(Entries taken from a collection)

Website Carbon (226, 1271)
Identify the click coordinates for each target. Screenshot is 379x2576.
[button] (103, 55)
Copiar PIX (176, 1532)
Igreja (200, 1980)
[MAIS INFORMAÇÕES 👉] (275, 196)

What you need to do: Starting from the line containing "Identify the click" and ending with the final line of the data, reproduce each line exactly as it appears, including no other lines.

Response box:
Identify the click coordinates for each target. Screenshot is 379x2576.
[button] (103, 55)
Copiar PIX (176, 1532)
Igreja (200, 1980)
[MAIS INFORMAÇÕES 👉] (275, 196)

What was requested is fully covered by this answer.